In memory, we can maintain a sorted tree data structure such as an AVL Tree or Red-black Tree. Generally, a Red-black Tree is preferred. With these data structures, we can insert keys in any order and read them back in sorted order. Whenever a write comes in, we’ll add it first to the in-memory balanced tree data structure known as memtable.

When this memtable gets bigger than the initially configured threshold, we’ll write it to the disk as SSTable file. Each memtable is written out to the disk in a new SSTable file. Note that while the SSTable is being written out to disk, writes can continue to a new memtable instance. Whenever a read comes in, we’ll first look in the memtable, then in the most recent on-disk SSTable until the oldest on-disk SSTable, until that key is found.

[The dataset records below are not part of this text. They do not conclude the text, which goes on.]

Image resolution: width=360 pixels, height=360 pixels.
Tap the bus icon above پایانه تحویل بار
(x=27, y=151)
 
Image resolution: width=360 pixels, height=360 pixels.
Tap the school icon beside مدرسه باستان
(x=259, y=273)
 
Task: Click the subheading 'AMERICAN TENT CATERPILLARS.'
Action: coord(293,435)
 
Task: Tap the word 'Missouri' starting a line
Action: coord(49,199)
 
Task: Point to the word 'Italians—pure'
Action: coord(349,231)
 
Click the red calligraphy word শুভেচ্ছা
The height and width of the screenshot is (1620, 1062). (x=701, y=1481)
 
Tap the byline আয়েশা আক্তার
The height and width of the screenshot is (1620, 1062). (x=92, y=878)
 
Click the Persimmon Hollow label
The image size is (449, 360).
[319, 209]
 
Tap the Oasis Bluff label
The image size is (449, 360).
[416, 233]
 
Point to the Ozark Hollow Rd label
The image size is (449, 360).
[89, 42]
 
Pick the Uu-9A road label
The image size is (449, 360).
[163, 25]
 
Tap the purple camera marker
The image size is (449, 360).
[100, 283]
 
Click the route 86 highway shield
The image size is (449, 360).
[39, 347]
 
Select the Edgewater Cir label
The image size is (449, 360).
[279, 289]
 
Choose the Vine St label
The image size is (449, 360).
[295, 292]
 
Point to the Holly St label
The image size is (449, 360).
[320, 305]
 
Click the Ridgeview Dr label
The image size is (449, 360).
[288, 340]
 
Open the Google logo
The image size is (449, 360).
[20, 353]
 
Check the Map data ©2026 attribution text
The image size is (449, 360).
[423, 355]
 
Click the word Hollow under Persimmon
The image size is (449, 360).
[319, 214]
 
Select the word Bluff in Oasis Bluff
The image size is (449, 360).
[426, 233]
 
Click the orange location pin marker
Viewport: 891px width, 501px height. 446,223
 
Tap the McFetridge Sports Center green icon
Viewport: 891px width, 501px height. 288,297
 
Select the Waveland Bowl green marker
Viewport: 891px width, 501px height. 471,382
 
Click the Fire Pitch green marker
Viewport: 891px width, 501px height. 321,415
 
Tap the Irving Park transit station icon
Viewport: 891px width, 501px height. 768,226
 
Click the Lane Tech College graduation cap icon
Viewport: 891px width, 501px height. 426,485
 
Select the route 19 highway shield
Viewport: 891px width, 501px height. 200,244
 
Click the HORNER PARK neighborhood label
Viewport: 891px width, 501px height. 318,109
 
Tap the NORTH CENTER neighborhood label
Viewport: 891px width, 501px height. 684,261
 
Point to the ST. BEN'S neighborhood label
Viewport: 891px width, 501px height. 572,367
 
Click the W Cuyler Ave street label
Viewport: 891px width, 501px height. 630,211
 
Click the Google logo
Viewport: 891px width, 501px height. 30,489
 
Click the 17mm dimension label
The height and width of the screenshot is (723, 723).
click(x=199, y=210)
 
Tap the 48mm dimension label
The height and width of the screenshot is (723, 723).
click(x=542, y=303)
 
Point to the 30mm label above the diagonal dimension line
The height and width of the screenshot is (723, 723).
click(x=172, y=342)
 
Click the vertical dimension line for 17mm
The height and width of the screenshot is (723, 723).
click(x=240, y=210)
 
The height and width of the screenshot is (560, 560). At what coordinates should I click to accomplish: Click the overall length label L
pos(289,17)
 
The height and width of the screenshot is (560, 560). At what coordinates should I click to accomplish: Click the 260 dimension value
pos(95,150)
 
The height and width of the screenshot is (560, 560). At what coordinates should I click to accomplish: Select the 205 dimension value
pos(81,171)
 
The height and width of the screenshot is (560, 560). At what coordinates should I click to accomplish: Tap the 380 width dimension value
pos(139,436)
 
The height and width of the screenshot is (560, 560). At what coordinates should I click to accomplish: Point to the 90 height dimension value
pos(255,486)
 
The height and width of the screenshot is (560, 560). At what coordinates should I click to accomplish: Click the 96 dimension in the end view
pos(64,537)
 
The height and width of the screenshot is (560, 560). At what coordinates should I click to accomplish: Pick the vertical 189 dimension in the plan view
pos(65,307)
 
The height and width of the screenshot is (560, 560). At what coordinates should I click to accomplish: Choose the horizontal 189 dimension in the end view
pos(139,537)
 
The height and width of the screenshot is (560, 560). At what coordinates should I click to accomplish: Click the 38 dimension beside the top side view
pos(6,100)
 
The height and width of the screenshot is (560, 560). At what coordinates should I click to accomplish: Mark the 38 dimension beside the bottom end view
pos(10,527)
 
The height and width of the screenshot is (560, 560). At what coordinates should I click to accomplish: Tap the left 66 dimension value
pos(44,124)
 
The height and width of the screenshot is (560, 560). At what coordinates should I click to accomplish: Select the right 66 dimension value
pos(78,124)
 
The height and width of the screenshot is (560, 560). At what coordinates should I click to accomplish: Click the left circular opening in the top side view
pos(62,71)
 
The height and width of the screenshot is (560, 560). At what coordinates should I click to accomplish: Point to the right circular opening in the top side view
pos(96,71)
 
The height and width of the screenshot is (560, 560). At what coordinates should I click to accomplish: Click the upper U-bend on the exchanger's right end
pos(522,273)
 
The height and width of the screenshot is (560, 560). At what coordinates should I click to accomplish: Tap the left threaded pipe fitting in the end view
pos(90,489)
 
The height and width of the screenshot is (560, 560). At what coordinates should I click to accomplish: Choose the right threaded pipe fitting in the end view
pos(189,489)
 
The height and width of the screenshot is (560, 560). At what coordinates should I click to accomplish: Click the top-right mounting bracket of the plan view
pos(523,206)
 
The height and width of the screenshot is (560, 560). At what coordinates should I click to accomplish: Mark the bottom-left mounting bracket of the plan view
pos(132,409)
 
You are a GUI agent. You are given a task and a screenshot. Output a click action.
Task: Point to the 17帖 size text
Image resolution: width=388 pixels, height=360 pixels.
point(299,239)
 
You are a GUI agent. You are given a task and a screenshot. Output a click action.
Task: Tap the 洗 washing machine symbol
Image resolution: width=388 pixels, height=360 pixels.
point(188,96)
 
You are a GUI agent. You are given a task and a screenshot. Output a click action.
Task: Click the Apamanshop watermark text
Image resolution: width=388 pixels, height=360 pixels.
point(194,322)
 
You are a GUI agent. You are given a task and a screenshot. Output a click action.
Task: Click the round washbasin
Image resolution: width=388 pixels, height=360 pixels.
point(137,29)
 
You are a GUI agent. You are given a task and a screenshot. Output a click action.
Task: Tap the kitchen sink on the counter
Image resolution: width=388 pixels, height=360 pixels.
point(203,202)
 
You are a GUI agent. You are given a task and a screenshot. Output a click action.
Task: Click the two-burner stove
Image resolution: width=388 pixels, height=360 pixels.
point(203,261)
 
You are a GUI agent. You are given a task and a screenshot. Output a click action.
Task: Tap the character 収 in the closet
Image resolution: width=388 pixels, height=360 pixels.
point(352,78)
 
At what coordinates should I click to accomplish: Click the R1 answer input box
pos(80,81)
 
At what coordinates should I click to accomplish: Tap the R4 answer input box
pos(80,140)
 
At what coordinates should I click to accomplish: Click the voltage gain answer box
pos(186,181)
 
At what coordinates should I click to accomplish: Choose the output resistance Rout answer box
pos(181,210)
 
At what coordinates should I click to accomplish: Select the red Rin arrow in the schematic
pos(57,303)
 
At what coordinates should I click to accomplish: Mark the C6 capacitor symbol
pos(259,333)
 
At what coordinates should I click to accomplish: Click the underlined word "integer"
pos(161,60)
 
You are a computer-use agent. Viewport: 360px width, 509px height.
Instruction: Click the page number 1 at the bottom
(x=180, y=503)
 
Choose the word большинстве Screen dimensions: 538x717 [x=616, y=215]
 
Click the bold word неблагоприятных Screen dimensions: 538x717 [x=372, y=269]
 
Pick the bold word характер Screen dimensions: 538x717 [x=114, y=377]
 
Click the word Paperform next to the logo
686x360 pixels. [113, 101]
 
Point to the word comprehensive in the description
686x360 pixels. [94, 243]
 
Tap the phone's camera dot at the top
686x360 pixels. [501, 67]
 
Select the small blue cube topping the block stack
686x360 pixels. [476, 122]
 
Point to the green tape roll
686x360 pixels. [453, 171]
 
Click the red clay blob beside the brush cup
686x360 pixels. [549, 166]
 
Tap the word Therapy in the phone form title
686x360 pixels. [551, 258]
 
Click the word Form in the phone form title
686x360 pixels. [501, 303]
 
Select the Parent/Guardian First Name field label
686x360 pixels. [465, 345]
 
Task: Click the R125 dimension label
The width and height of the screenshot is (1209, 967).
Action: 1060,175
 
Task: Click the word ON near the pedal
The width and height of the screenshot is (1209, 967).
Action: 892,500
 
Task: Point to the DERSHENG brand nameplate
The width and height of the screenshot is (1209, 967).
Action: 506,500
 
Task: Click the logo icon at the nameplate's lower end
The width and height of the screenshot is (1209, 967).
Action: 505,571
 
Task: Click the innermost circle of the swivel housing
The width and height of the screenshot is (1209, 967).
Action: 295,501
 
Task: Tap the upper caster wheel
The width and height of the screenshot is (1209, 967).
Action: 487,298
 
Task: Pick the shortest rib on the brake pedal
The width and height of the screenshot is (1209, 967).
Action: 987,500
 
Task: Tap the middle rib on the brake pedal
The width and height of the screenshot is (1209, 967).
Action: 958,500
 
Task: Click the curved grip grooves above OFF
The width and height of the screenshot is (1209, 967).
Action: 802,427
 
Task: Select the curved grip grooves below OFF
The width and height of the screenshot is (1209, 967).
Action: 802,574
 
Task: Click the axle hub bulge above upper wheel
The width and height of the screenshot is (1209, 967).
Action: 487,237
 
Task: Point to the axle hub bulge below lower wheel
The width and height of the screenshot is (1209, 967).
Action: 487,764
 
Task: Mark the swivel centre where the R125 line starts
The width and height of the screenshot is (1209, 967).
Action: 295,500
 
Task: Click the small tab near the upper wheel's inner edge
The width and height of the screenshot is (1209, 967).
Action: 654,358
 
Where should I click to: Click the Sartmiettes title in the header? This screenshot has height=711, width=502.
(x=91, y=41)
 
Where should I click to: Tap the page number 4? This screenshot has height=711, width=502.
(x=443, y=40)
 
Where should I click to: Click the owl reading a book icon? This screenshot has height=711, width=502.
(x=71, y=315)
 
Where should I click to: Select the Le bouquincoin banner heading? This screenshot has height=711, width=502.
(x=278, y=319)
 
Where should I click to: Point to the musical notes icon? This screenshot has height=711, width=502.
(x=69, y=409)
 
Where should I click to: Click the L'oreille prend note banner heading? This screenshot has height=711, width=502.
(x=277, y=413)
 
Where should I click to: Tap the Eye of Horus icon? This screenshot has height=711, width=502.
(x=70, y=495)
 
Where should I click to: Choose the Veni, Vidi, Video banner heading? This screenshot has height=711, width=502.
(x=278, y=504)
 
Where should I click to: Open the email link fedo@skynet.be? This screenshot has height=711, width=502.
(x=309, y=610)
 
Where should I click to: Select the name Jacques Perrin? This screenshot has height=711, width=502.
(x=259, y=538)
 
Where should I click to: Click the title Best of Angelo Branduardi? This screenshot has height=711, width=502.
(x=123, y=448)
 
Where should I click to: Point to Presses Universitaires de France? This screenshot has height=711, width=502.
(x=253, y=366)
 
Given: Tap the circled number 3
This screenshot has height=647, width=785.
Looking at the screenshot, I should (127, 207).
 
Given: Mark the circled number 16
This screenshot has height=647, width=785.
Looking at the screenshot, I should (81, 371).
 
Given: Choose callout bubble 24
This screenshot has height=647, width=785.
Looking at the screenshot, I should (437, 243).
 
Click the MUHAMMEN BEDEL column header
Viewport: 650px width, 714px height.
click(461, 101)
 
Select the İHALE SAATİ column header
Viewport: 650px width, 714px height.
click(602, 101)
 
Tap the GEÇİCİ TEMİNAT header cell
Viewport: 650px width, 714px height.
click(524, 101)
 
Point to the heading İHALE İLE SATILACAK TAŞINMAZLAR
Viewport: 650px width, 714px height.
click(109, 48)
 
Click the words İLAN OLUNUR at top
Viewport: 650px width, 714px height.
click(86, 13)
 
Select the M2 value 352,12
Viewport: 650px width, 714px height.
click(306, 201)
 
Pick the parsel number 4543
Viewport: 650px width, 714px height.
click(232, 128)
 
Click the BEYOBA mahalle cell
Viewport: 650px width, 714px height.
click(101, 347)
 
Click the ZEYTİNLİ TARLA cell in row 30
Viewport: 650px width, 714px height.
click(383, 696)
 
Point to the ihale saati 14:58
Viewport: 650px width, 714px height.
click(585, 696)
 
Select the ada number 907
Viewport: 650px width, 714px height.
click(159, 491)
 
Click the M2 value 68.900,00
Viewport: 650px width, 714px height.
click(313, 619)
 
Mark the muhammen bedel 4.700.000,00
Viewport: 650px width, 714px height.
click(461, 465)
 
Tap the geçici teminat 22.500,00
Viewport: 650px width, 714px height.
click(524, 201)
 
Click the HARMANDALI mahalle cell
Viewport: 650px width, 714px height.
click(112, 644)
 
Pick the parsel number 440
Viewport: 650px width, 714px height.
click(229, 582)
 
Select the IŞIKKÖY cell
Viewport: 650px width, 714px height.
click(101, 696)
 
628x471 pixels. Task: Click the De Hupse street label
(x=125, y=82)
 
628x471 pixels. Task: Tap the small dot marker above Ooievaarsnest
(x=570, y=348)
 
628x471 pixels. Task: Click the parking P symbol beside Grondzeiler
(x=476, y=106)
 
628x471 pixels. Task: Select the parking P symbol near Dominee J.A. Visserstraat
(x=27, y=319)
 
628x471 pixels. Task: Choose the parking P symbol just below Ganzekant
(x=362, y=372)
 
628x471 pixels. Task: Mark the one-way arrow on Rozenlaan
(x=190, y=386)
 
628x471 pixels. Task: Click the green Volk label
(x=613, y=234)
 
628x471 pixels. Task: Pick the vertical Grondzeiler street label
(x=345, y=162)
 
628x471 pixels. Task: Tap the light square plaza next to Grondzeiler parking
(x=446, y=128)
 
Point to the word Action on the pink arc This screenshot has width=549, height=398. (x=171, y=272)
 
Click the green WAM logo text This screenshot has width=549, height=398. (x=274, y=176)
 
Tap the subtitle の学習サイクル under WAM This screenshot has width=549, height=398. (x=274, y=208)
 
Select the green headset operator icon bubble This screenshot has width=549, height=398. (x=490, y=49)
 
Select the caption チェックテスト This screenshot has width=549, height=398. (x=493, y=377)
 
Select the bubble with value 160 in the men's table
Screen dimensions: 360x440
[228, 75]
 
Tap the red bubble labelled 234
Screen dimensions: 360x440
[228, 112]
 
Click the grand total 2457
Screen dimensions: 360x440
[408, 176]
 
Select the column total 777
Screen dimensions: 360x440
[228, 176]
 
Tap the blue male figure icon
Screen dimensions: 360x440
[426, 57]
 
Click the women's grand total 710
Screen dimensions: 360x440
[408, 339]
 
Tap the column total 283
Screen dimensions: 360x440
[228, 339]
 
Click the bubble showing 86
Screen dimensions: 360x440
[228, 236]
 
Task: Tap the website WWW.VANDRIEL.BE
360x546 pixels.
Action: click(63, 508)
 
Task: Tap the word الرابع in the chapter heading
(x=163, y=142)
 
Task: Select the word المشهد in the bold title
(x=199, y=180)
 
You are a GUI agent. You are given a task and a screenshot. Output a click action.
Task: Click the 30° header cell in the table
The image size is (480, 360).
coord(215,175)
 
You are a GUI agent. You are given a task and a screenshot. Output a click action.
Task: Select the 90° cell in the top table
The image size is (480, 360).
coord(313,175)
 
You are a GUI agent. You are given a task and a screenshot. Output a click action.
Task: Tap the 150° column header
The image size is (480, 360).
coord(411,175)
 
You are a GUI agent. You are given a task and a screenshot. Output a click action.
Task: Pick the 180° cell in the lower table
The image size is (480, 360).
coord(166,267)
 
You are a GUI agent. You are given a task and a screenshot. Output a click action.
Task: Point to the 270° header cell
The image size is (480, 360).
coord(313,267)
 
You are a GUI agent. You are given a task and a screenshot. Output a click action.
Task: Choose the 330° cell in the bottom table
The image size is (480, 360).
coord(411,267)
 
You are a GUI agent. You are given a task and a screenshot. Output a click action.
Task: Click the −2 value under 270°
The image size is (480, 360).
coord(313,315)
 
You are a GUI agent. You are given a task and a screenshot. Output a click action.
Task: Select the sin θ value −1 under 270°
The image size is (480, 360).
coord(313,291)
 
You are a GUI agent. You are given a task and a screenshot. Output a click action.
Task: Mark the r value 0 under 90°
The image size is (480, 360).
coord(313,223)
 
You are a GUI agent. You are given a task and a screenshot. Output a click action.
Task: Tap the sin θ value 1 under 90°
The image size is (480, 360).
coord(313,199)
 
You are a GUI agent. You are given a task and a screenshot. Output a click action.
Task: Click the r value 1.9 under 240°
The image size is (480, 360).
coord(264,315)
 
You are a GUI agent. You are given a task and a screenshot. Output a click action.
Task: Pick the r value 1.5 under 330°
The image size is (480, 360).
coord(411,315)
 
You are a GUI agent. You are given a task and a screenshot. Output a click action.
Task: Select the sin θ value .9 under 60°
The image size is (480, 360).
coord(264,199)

So we’ve figured out how to store keys in sorted order, and how to keep the size of memtable manageable. However, given that every memtable is written out to a new on-disk SSTable, we might still need to look into a lot of SSTables to find the key during read operations.

Optimizing the Read Operations

To keep the number of SSTables to the minimum, we can periodically perform Compaction and Merge process in background just like we did before and discard overwritten or deleted values.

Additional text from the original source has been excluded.